**Text extract**

* * * *

# Today's Progress



## hollyberry (Aug 24, 2005)

Here is how we spent our day

http://www.bastardrat.com/h2005progress1.html


----------



## Vlad (Aug 2, 2005)

Mmmmmmmmmmmm, Holly I smell hearse unless I'm very much mistaken. You two had a busy day for sure. If you'd like me to store that Halloween stuff for you............hehehe


----------



## death2u (May 16, 2004)

What a huge garage! Holy cow!

You got a lot done.

Makes me feel lazy...I've sat around knitting and watching movies all day. Didn't even clean like I planned.


----------



## Zombie-F (Apr 12, 2004)

death2u said:


> What a huge garage! Holy cow!
> 
> You got a lot done.
> 
> Makes me feel lazy...I've sat around knitting and watching movies all day. Didn't even clean like I planned.


"Why don't you go knit me a sweater!"

Actually, I could use a scarf. 

That's awesome Bob's making a new hearse. It was a sad day for a lot of us (not just you guys) when you had to sell the old one. Can't wait to see what you have planned for this year.

Oh, and I've always love that domain name... bastardrat.com


----------



## hollyberry (Aug 24, 2005)

LOl... uh huh .. sure just come on over and try it ..lol.. I'll put you to work.


----------



## mikeq91 (Jul 19, 2005)

* * * *

**Source excerpt**
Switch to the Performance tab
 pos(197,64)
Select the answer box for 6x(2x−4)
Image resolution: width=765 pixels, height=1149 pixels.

* * * *

**Short task**
Carry the "Today's Progress" forum thread forward from its last line, writing what comes next.

**Response below**
Very nice work!
Did you make that organ? It looks great! Plans? How to?


----------



## hollyberry (Aug 24, 2005)

mikeq91 said:


> Very nice work!
> Did you make that organ? It looks great! Plans? How to?


 the organ was given to us.. just an old organ .. we made the pipes they are just PVC painted gold....lol .. our moto .. Keep it simple!


----------



## Lotus (Nov 12, 2004)

hollyberry said:


> the organ was given to us.. just an old organ .. we made the pipes they are just PVC painted gold....lol .. our moto .. Keep it simple!


you forgot the second s in your moto, Holly its Keep it Simple Stupid!!!! :googly:


----------



## Blackwidow (Jul 9, 2005)

Wow you have been busy! I love the ghosts you whipped up!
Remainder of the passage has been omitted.